=== PAGE EXTRACT ===
I give myself two years for each of my books, which evidently is standard since both my publishers suggest that time frame. So I finished my last book, on Western fiction, in 2010 and began my book on the Beat Movement immediately. I try to spend the first year in reading and research and the second year in writing. I’ve also recently finished the Historical Dictionary of Romanticism in Literature.

How much work did you do on this book each day or week?
Of course, I had two summers to work full-time on the book, but I also tried to arrange my teaching schedule during the school year so that I had at least two full days a week to research and write.

What was the biggest challenge you faced in writing this book?
Obviously, there is always the challenge as to what and who to include and exclude in a broad critical survey. But probably the biggest challenge was whether I would limit the scope of the Beat Movement to the early generation of the Beats—the writers who came to prominence in the 1950s—or would I expand to writers and works that came after the 1950s. Most surveys of the Beats confine themselves to the 1950s, to the Beat Generation. I decided to treat the Beats as a Movement that began in the 1950s but which continued into the 1960s and still exerts a powerful influence on postmodern literature right up to the present. After all, Lawrence Ferlinghetti and Gary Snyder still publish regularly.

Who do you hope will read this book?

=== INSTRUCTIONS ===
[1] In the interview about the Beat Movement book, which two writers are named as still publishing regularly?
[2] For each statement, say whether the interview about the Beat Movement book supports it, and quote the deciding words: (a) The book on Western fiction was finished in 2010. (b) The first year of work on a book goes mainly to writing. (c) The Beat Movement book limits the Beats to the 1950s.
[3] Carry on the interview about the Beat Movement book from the last line shown.

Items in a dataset
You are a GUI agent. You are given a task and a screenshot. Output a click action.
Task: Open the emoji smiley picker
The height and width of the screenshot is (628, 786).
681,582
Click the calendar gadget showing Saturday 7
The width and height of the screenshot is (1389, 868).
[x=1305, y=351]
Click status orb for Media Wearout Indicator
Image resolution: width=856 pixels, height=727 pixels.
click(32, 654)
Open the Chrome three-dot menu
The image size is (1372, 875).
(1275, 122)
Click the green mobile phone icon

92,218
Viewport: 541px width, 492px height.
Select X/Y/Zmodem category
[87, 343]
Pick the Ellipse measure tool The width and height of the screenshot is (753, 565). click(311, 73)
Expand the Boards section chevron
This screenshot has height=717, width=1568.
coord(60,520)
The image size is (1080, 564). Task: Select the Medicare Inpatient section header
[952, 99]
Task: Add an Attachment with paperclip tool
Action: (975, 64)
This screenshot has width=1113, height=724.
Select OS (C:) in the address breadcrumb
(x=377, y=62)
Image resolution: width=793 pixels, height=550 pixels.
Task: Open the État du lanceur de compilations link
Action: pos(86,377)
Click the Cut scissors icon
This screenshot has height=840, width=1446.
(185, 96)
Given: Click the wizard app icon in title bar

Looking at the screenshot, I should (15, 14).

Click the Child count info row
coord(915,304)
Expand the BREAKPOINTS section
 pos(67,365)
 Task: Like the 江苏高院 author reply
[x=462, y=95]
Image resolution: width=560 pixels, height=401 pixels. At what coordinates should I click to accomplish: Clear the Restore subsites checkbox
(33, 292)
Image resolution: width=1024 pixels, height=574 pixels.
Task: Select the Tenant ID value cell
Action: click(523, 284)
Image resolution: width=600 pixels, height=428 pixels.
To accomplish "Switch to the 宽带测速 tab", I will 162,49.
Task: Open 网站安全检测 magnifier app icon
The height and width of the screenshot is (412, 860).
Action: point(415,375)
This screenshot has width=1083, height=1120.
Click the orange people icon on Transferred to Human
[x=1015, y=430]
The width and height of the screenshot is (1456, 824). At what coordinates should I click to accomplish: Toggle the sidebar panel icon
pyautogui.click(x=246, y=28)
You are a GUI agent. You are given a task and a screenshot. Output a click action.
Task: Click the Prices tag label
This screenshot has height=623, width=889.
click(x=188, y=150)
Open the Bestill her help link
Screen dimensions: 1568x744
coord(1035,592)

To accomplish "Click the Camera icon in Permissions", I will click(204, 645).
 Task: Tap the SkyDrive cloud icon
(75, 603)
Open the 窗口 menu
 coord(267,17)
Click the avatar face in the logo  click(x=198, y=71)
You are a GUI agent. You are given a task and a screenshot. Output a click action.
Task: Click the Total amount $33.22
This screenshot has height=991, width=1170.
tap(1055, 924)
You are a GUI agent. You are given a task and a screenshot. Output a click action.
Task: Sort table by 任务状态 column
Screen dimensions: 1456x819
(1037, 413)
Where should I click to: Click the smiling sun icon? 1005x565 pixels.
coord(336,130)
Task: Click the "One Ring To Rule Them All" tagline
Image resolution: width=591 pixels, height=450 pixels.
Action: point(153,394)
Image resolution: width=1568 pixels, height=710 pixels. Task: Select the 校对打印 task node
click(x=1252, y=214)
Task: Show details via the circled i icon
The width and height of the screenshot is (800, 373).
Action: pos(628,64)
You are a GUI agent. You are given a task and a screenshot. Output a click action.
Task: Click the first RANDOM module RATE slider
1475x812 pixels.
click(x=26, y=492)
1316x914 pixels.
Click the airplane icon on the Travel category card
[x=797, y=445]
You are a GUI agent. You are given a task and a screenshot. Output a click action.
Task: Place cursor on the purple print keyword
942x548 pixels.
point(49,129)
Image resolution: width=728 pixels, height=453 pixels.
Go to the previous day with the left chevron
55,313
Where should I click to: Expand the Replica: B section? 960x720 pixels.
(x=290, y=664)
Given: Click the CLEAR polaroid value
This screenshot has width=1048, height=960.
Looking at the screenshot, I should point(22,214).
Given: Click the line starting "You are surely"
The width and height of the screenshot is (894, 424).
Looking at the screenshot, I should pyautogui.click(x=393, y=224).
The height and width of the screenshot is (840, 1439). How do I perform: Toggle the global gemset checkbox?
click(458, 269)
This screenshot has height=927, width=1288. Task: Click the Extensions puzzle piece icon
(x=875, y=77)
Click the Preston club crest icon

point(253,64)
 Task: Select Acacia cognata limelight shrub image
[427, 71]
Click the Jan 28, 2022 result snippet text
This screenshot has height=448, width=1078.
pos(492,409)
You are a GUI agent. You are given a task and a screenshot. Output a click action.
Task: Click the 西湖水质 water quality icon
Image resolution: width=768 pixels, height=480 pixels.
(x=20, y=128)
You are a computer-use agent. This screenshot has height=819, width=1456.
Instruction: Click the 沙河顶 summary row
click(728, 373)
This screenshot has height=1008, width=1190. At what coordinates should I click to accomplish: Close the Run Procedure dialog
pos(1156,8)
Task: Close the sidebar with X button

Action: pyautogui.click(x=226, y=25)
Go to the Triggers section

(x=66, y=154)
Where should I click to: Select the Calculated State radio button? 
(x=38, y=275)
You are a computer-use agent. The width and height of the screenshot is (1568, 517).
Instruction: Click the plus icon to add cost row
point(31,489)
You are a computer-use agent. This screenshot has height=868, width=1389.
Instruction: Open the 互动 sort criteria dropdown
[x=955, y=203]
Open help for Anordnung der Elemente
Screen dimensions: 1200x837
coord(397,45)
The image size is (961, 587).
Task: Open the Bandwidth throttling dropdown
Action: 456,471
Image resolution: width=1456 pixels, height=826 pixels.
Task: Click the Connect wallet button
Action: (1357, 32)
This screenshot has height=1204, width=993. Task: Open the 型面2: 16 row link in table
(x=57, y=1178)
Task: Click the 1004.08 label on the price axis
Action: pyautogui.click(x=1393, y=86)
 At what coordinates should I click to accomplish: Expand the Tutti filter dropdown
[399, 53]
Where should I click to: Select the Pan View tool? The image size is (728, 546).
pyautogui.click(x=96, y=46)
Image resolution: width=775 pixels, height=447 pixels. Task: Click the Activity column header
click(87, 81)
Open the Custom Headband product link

=== ANSWERS FOR THE TASKS ===
[1] Lawrence Ferlinghetti and Gary Snyder.

[2]
(a) Yes: "So I finished my last book, on Western fiction, in 2010"
(b) No: "I try to spend the first year in reading and research and the second year in writing."
(c) No: "I decided to treat the Beats as a Movement that began in the 1950s but which continued into the 1960s and still exerts a powerful influence on postmodern literature right up to the present."

[3]
My book is part of a series and is intended to serve as a handbook for scholars and students entering into serious academic study of a particular field of literature. My previous two books in the series of Historical Dictionaries have been on Westerns in Cinema and Westerns in Literature. These books survey the scholarship of their fields in general and establish the current scholarship for individual writers and major works. At all turns I push forward and attempt to establish new ways of looking at the literature. So anyone doing serious work in Beat Studies should consult my book. But also anyone interested in the Beats for whatever reason will find much new in my book.

How will this book be used?

My Historical Dictionary of the Beat Movement is a user-friendly handbook ready to be picked up and dipped into for whatever information readers are searching for. It has two lengthy essays surveying the movement and the trends in scholarship, an exhaustive bibliography of primary and secondary works. Then most of the book contains dictionary or encyclopedia type entries on the writers, their individual works, terminology, historical events, geographical places, and all sorts of other information. Major novels and poems get thorough treatments.